Direction
Pull out every line of the material below that contains the word "Select", copying each line in full. Case counts.

Extracted entries
§

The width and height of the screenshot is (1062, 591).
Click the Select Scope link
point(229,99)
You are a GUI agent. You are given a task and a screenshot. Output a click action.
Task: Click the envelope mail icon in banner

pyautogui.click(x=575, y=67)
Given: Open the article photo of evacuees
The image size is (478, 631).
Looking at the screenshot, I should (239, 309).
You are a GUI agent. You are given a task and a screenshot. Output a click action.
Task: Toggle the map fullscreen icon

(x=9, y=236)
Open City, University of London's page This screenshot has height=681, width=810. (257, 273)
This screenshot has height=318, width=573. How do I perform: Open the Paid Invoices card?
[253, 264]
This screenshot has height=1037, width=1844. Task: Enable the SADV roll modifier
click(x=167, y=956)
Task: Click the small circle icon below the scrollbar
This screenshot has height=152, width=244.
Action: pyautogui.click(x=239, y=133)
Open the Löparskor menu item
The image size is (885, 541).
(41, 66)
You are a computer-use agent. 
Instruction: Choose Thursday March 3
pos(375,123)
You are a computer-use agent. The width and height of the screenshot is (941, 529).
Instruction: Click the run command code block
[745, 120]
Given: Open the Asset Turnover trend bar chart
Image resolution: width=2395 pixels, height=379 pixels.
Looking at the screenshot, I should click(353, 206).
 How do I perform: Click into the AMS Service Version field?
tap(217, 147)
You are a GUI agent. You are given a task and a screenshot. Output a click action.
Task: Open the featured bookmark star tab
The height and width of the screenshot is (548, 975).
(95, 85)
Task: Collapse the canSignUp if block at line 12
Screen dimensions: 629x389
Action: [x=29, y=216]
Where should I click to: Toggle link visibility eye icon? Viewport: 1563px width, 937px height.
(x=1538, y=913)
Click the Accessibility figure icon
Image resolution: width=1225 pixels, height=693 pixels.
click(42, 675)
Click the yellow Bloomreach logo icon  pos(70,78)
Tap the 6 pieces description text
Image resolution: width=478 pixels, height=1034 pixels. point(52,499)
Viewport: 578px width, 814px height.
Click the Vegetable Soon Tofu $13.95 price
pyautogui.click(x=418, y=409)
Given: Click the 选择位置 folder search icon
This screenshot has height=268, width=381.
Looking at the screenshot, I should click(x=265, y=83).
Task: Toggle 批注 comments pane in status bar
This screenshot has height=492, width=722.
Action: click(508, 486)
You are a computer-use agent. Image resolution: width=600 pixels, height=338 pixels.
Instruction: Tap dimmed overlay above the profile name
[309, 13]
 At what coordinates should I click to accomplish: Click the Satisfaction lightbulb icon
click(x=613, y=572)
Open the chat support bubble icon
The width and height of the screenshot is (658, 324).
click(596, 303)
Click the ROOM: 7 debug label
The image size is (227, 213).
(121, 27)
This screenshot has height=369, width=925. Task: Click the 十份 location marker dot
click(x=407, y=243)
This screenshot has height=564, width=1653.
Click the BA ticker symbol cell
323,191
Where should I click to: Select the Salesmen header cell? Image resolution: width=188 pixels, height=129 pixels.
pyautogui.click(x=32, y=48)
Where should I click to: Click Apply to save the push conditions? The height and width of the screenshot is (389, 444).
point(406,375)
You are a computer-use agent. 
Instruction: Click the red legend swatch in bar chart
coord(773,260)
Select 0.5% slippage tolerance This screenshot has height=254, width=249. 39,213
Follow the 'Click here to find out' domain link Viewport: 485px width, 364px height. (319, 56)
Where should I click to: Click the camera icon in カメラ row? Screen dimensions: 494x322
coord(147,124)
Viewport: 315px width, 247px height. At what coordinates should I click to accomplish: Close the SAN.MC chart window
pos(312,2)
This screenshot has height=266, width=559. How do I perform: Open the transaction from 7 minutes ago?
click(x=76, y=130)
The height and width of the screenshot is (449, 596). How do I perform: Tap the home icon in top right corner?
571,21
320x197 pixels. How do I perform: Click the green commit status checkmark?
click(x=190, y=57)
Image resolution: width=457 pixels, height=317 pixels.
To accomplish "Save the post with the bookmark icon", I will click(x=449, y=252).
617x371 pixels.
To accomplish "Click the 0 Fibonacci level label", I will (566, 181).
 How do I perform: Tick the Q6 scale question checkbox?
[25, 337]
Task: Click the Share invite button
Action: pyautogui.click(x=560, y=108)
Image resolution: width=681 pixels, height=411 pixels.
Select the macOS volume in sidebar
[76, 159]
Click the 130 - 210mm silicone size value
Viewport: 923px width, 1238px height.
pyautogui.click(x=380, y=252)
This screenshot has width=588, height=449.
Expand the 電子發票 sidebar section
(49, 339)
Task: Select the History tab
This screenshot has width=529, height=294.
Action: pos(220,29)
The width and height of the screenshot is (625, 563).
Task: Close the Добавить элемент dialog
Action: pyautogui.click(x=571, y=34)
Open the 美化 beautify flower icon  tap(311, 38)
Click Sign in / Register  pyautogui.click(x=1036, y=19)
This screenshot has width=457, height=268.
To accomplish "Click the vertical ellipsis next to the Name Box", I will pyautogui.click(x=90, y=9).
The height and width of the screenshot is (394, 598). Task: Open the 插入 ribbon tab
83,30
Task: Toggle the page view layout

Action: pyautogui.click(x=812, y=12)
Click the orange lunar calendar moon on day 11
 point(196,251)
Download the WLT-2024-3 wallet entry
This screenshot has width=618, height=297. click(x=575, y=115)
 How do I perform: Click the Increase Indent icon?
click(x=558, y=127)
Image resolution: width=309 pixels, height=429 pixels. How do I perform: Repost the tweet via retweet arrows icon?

§

Solution for this task
Click the Select Scope link
Where should I click to: Select the Salesmen header cell? Image resolution: width=188 pixels, height=129 pixels.
Select 0.5% slippage tolerance This screenshot has height=254, width=249. 39,213
Select the macOS volume in sidebar
Task: Select the History tab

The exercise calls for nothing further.